INSTRUCTIONS TO FOLLOW →
Beginning at the top of the data below, write out every line exactly until you reach the line with "Open the organization", and include that line.

DATA LISTING →
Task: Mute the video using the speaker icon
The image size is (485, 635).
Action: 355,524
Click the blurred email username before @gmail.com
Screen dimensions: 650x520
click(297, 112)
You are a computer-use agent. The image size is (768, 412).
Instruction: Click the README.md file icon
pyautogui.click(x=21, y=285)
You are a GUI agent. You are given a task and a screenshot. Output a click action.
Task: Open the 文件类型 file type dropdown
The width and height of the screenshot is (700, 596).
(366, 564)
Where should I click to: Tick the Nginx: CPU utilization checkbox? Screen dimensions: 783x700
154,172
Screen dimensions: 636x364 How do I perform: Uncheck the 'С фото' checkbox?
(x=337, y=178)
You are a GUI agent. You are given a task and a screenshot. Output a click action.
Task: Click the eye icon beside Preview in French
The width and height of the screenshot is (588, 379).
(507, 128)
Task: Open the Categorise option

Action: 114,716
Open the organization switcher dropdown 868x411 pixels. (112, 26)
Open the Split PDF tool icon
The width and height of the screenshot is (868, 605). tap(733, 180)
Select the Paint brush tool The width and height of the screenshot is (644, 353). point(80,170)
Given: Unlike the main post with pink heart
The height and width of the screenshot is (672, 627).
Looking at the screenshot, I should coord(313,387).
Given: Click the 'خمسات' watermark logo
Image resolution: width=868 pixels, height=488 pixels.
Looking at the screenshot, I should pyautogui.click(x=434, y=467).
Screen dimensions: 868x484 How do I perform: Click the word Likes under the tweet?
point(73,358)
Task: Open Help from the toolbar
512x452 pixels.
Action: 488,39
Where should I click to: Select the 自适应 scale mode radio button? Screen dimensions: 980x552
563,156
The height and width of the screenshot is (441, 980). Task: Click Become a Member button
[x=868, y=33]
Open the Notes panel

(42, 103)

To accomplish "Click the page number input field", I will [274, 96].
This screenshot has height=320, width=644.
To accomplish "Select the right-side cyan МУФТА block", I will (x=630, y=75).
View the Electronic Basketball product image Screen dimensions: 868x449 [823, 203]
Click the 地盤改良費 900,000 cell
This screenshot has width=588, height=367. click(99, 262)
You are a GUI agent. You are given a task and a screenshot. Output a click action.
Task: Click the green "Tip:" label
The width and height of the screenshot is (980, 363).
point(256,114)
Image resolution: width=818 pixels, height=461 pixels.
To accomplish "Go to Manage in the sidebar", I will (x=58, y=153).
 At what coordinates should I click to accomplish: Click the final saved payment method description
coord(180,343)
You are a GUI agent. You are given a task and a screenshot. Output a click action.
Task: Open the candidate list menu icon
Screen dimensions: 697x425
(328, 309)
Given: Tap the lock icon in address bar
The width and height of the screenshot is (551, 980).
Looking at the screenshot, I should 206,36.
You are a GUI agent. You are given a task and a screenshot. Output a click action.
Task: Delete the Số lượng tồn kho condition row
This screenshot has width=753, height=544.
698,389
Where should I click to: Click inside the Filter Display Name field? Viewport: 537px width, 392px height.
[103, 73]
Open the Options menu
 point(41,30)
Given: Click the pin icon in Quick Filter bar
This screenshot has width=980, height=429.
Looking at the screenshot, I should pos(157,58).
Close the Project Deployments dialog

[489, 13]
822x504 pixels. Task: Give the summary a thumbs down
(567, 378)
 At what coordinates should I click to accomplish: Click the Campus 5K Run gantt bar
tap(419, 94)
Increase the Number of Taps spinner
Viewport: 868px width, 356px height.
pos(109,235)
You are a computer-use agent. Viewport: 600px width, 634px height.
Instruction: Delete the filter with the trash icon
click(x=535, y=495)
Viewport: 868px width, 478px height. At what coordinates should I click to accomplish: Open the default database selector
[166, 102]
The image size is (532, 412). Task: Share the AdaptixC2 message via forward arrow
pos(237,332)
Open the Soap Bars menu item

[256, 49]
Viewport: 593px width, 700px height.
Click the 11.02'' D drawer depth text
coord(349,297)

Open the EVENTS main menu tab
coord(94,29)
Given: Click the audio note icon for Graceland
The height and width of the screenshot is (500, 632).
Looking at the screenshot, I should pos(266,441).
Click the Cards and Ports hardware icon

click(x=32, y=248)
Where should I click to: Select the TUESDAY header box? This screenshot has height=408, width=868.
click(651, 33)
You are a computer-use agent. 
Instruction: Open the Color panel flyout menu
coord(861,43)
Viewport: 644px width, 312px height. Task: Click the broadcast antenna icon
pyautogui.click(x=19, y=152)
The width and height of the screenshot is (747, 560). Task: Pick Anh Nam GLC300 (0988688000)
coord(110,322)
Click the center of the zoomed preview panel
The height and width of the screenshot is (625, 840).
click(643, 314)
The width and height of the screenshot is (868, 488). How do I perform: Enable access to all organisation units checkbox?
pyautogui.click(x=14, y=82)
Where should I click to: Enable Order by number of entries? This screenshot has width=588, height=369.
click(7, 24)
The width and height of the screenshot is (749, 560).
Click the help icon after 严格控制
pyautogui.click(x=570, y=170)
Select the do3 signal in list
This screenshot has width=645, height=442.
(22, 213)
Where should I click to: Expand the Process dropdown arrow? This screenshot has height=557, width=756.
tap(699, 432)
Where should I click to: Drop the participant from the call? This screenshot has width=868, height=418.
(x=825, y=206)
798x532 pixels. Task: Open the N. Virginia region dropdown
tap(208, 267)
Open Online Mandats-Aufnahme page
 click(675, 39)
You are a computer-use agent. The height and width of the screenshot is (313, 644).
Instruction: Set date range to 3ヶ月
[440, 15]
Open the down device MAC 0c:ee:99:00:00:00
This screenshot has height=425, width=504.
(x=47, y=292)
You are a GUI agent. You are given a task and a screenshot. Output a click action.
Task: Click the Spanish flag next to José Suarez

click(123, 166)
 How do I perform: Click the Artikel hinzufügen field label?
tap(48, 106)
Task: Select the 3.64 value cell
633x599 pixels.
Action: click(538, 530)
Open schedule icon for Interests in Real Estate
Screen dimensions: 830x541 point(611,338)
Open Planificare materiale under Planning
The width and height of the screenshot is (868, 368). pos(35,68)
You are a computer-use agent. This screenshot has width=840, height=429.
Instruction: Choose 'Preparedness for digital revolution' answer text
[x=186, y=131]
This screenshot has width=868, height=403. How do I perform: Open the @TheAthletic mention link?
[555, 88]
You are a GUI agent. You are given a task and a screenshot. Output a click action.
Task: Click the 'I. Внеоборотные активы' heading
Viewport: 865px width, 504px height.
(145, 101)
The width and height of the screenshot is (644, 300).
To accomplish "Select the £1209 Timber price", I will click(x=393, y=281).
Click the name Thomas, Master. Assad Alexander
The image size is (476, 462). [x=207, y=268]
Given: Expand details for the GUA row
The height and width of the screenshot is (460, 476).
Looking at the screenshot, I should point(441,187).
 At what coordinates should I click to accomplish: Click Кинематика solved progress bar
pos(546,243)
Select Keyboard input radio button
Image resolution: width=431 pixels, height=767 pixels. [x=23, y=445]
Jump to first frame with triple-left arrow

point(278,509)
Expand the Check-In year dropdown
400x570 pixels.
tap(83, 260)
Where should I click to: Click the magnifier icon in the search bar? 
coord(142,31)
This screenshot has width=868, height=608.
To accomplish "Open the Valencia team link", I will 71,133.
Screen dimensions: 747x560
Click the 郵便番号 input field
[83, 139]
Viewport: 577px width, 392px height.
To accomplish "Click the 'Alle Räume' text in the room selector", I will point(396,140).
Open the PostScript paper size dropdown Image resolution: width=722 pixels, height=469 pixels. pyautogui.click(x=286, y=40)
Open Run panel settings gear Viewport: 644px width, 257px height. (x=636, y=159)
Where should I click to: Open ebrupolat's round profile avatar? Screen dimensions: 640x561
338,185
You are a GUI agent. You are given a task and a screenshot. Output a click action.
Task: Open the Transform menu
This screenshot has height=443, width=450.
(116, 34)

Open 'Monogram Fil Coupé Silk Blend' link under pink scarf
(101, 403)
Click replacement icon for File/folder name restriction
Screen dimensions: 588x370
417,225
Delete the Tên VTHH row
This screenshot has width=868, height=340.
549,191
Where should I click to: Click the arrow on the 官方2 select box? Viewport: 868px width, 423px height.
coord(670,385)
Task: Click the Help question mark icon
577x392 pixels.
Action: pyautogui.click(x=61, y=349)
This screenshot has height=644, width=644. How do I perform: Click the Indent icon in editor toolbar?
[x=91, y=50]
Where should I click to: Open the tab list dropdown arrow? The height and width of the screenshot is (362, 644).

ANSWER SECTION →
Task: Mute the video using the speaker icon
The image size is (485, 635).
Action: 355,524
Click the blurred email username before @gmail.com
Screen dimensions: 650x520
click(297, 112)
You are a computer-use agent. The image size is (768, 412).
Instruction: Click the README.md file icon
pyautogui.click(x=21, y=285)
You are a GUI agent. You are given a task and a screenshot. Output a click action.
Task: Open the 文件类型 file type dropdown
The width and height of the screenshot is (700, 596).
(366, 564)
Where should I click to: Tick the Nginx: CPU utilization checkbox? Screen dimensions: 783x700
154,172
Screen dimensions: 636x364 How do I perform: Uncheck the 'С фото' checkbox?
(x=337, y=178)
You are a GUI agent. You are given a task and a screenshot. Output a click action.
Task: Click the eye icon beside Preview in French
The width and height of the screenshot is (588, 379).
(507, 128)
Task: Open the Categorise option

Action: 114,716
Open the organization switcher dropdown 868x411 pixels. (112, 26)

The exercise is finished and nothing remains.